* **Source records**
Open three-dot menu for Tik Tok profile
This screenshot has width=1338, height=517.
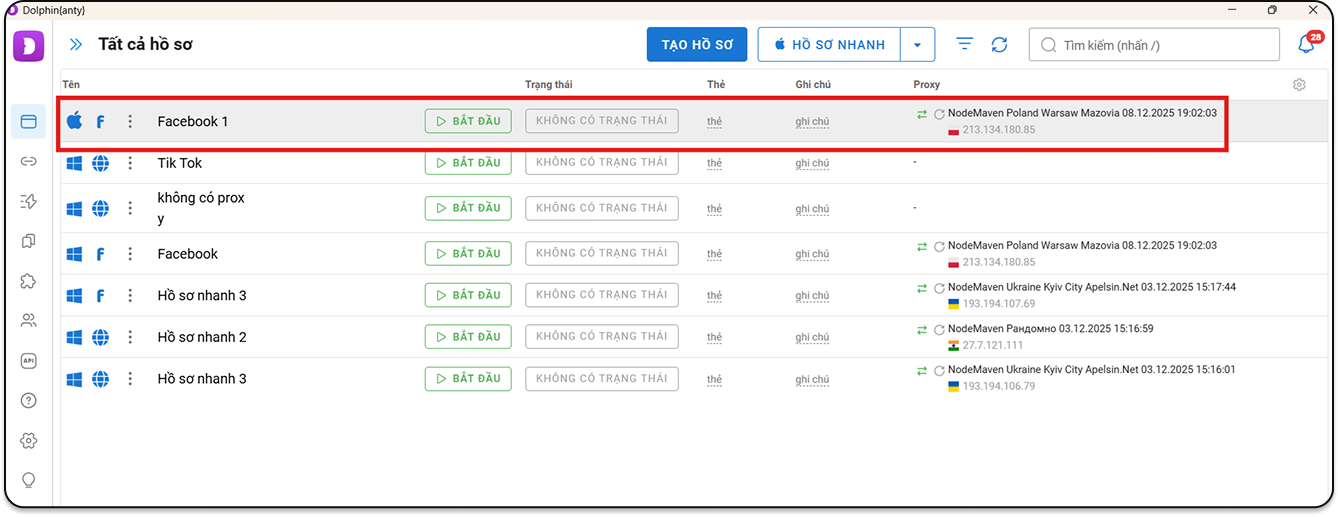(x=130, y=163)
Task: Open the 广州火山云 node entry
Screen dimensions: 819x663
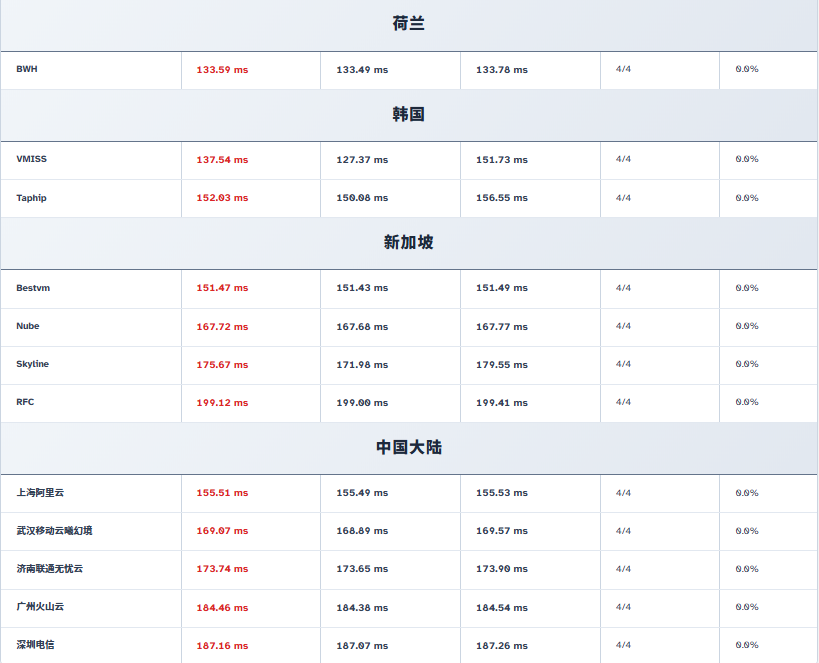Action: [x=40, y=607]
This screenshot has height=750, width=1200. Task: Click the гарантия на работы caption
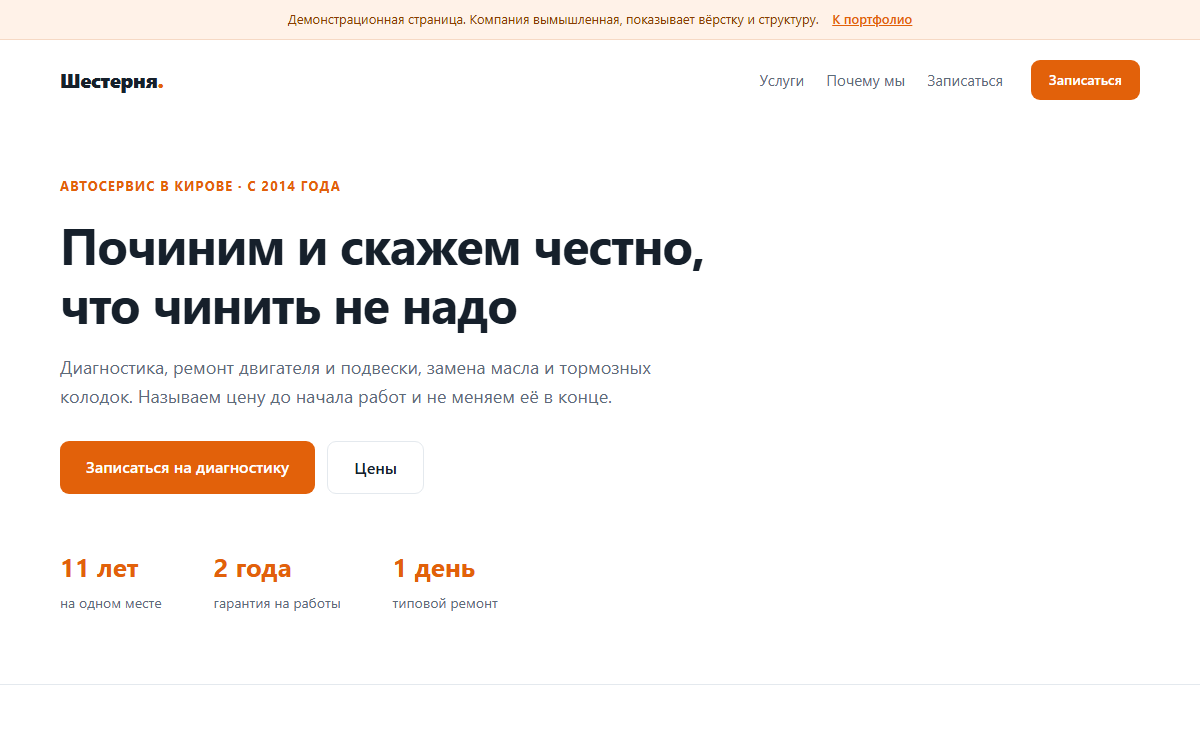pos(277,604)
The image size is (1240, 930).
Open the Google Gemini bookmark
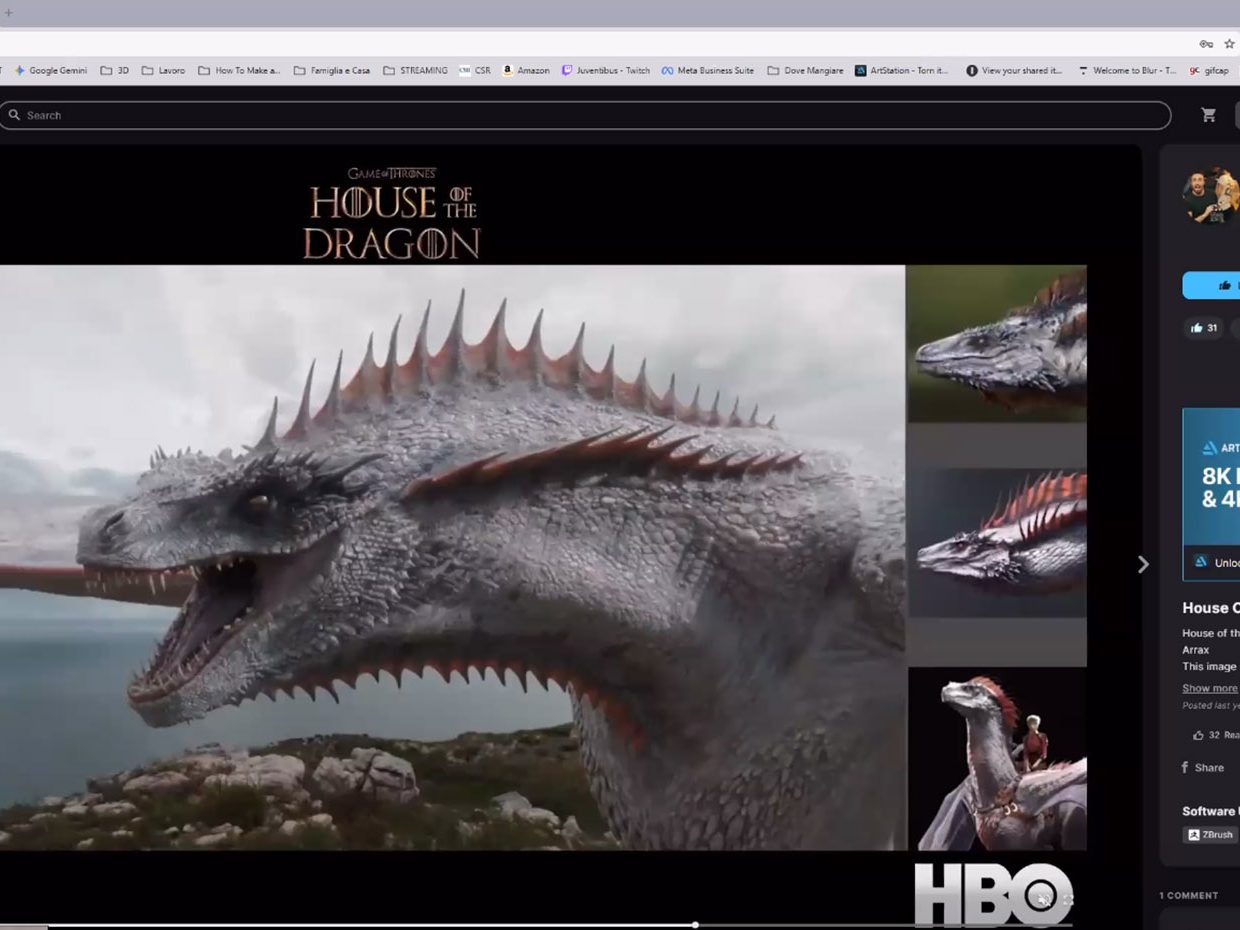pyautogui.click(x=50, y=71)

* **Your assignment**
The whole listing is to be duplicated verbatim, apart from its images.

* **Completed exercise**
Open three-dot menu for Tik Tok profile
This screenshot has width=1338, height=517.
(x=130, y=163)
Task: Open the 广州火山云 node entry
Screen dimensions: 819x663
Action: [x=40, y=607]
This screenshot has height=750, width=1200. Task: Click the гарантия на работы caption
pos(277,604)
The image size is (1240, 930).
Open the Google Gemini bookmark
pyautogui.click(x=50, y=71)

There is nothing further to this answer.